- [PROMPT] With the line containing "Tap the share icon beside コピーを送信" as the starting point, output the remaining lines of the data exactly as they are, through the last.

- [RECORDS SHOWN]
════════
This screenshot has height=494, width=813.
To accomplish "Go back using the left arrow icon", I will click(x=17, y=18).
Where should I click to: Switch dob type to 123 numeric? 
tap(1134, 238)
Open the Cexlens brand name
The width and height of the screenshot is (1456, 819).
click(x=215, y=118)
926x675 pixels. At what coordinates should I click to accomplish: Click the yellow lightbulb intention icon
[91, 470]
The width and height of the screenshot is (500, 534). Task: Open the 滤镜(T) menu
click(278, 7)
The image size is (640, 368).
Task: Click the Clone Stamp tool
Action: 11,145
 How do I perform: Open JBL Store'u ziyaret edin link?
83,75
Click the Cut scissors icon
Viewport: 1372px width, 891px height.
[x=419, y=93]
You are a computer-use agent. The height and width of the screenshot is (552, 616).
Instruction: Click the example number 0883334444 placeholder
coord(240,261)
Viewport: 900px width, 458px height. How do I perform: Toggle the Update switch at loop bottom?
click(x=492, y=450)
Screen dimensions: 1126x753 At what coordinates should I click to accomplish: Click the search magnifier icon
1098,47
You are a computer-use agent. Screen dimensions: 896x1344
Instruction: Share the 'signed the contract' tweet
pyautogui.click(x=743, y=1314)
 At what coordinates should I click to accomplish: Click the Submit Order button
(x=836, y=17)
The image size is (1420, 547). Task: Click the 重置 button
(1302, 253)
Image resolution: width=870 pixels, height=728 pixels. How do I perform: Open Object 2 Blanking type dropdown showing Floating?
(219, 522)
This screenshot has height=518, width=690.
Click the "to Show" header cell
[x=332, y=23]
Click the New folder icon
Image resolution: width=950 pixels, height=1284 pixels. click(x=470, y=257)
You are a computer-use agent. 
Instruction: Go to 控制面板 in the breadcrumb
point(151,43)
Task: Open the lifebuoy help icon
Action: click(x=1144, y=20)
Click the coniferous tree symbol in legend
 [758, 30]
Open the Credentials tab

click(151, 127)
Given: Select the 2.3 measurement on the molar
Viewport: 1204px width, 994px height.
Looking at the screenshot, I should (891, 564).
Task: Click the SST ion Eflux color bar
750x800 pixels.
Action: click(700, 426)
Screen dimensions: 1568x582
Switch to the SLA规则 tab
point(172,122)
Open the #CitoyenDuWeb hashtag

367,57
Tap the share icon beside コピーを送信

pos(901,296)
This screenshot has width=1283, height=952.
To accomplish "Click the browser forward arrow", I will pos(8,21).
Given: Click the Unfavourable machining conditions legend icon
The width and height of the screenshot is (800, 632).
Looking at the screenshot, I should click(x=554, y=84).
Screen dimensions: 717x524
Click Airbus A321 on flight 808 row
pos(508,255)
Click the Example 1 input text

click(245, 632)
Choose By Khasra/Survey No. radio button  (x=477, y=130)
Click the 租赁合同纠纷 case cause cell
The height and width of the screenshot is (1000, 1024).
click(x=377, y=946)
════════
- [RESULT BELOW]
Tap the share icon beside コピーを送信

pos(901,296)
This screenshot has width=1283, height=952.
To accomplish "Click the browser forward arrow", I will pos(8,21).
Given: Click the Unfavourable machining conditions legend icon
The width and height of the screenshot is (800, 632).
Looking at the screenshot, I should click(x=554, y=84).
Screen dimensions: 717x524
Click Airbus A321 on flight 808 row
pos(508,255)
Click the Example 1 input text

click(245, 632)
Choose By Khasra/Survey No. radio button  (x=477, y=130)
Click the 租赁合同纠纷 case cause cell
The height and width of the screenshot is (1000, 1024).
click(x=377, y=946)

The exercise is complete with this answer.